Depuis ce vendredi 1er janvier, 85 % des artères situées sur le territoire régional bruxellois sont limitées à 30 km/h. Ce changement important sur le plan symbolique ne bouleversera pas fondamentalement la vie des automobilistes habitués aux routes bruxelloises puisque 60 % du territoire régional est déjà limité à 30 km/h, voire moins.

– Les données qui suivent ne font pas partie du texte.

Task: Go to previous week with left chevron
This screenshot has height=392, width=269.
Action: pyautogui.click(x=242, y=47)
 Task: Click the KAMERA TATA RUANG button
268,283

Ce qui importe surtout pour les autorités bruxelloises, c'est le changement de paradigme : rouler à 30 km/h pour tendre vers une ville apaisée pour ses habitants et usagers et sauver des vies. "Notre but est d'améliorer la sécurité routière, de sauver des vies. À 50 km/h il y a beaucoup plus de risques de tuer une piétonne qu'à 30 km/h, explique la ministre bruxelloise de la Mobilité, Elke Van den Brandt (Groen). Lors d'une conférence européenne à Stockholm, nous avons signé un accord qui nous engage à obtenir zéro mort et zéro blessé dû à des accidents de voiture en 2030."
La norme n'est donc plus le 50 km/h mais le 30 km/h. Raison pour laquelle vous ne verrez plus de panneaux 30 km/h en ville, d'ici fin mars, mais uniquement des panneaux 50, 70 et 90 km/h, les trois autres limitations de vitesse en vigueur dans la région-capitale.

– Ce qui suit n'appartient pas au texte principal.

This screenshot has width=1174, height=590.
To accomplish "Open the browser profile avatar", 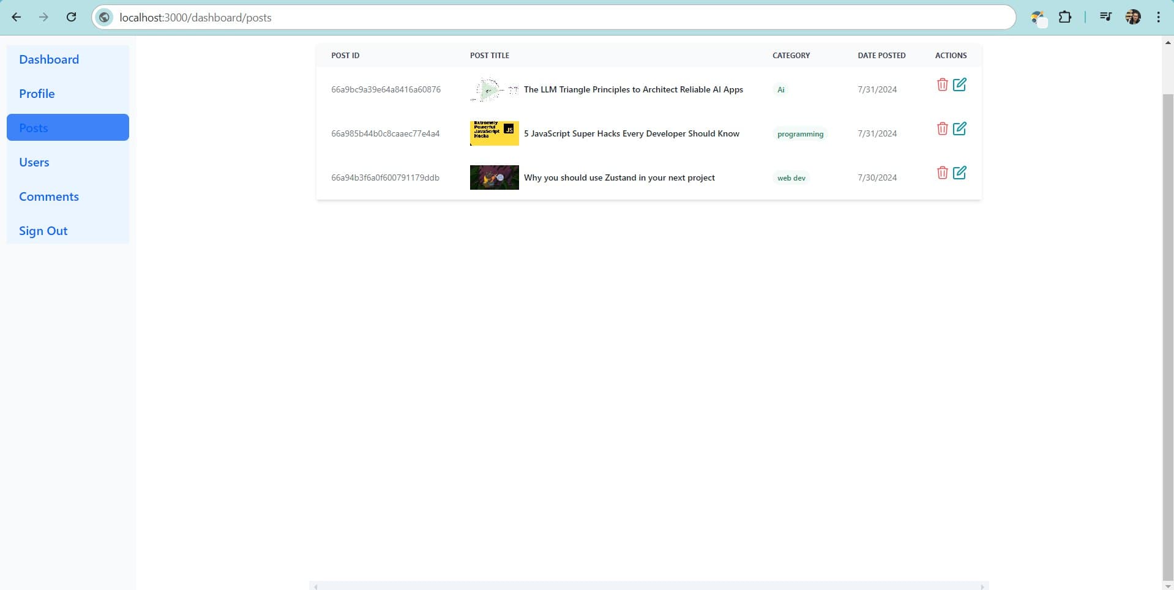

Dans les quartiers dits apaisés ou zones de rencontres, la vitesse sera même limitée à 20 km/h. Ils seront indiqués par des panneaux spécifiques (carrés, fond bleu avec, entre autres, un enfant qui joue au ballon, un adulte qui marche, etc.). Cinq quartiers apaisés seront créés chaque année. L'objectif est d'éviter que le trafic de transit passe par ces quartiers.
En matière de signalétique, Bruxelles-Mobilité a fait installer des panneaux Ville 30 à toutes les entrées de la région bruxelloise. Dès ce mois de janvier, et jusqu'au mois de mars, l'institution régionale en charge de la mobilité fera retirer les 6 000 panneaux zone 30 encore en place.
Afin de s'assurer que la limitation de vitesse est respectée, les contrôles de police seront menés dès le 1er janvier. Bruxelles-Mobilité installera également 250 radars préventifs et 60 radars répressifs sur le territoire régional. Ce qui portera, d'ici quelques années, le nombre de radars répressifs à 150. Tandis que trois radars tronçons seront installés. "Le but n'est pas d'augmenter le nombre d'amendes, ni de flasher tout le monde, mais plutôt d'amener les usagers au respect spontané du 30 km/h, explique Bruxelles-Mobilité. La police effectuera des contrôles dès le 1er janvier 2021. Des sanctions seront prises, comme pour toute infraction au Code de la route."
Ce qu'espère encore le gouvernement bruxellois, c'est que cette Ville 30 influe sensiblement sur le nombre de véhicules en circulation. À Grenoble (France), une diminution importante du trafic motorisé a été observée entre 2016 et 2018 : -9 % de véhicules légers et -20 % de poids lourds. Aucune raison que Bruxelles ne constate pas le même résultat à terme.